EXTRACTED INFORMATION:
◆ ◆ ◆ ◆ ◆ ◆ ◆

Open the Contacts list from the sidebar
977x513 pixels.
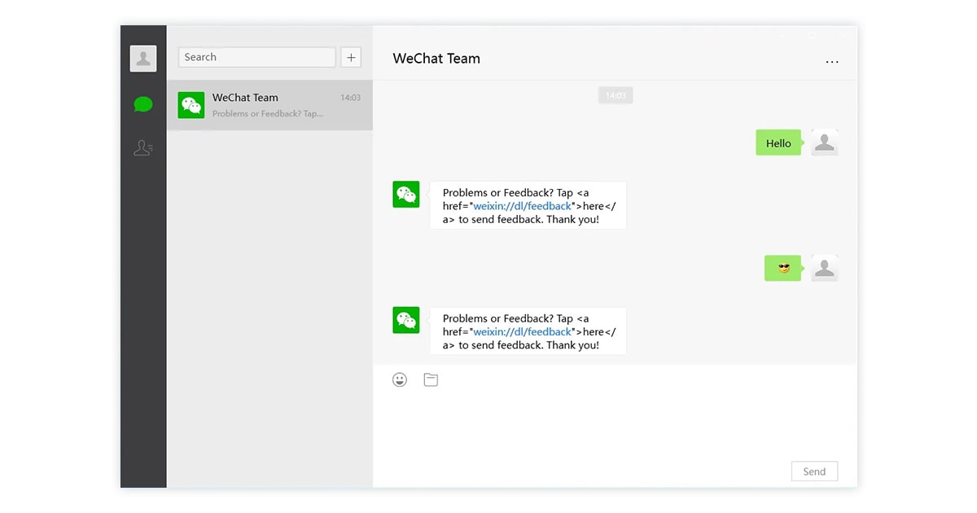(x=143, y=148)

◆ ◆ ◆ ◆ ◆ ◆ ◆

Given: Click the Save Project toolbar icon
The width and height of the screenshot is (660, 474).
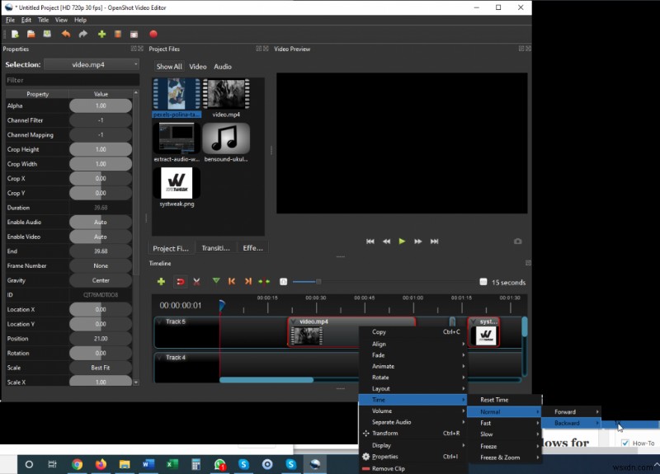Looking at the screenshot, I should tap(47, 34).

◆ ◆ ◆ ◆ ◆ ◆ ◆

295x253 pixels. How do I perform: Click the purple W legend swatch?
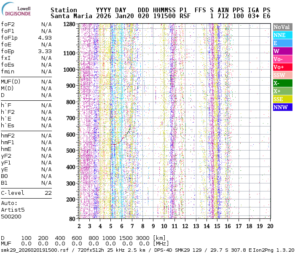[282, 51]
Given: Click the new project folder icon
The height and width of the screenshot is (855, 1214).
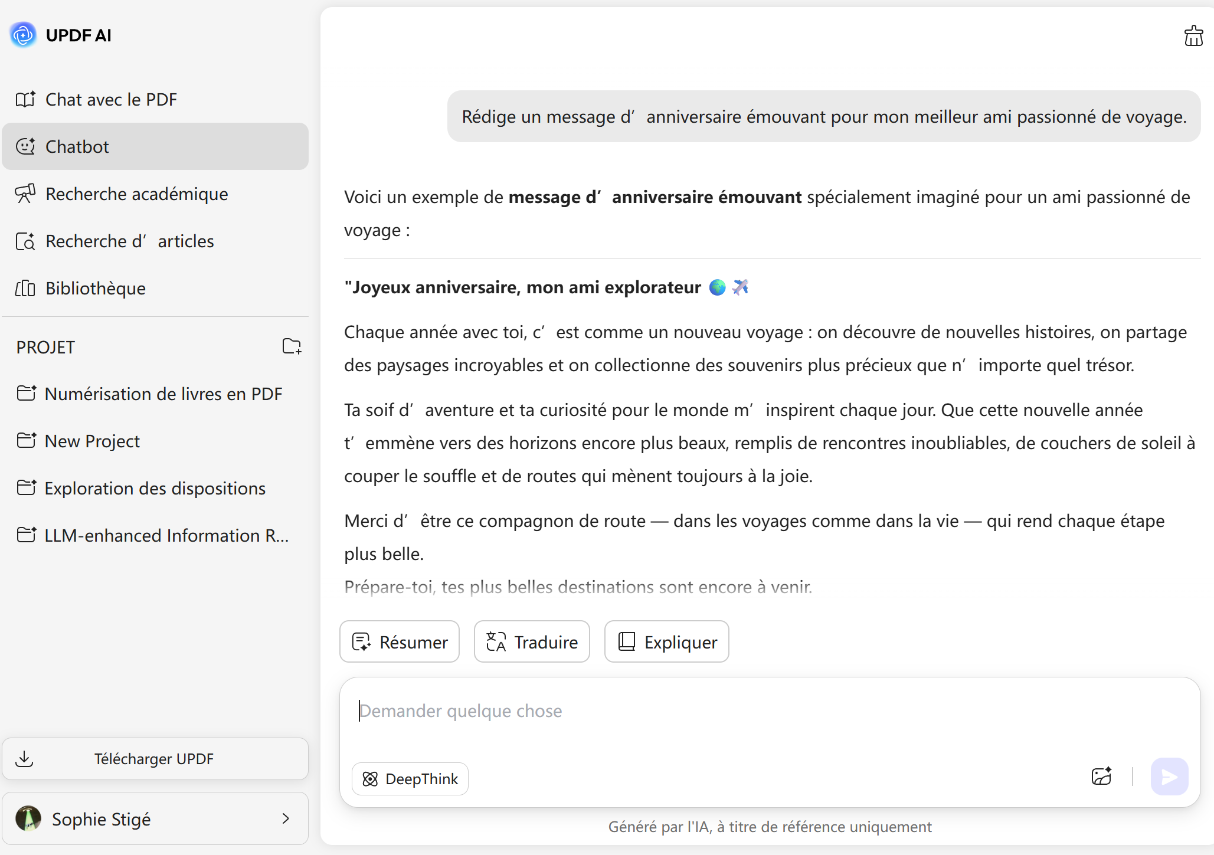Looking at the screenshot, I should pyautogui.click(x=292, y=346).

◆ ◆ ◆ ◆ ◆ ◆ ◆

Where in the records does the string "icon" appear? Copy every line that has it.

Given: Click the Save Project toolbar icon
Given: Click the new project folder icon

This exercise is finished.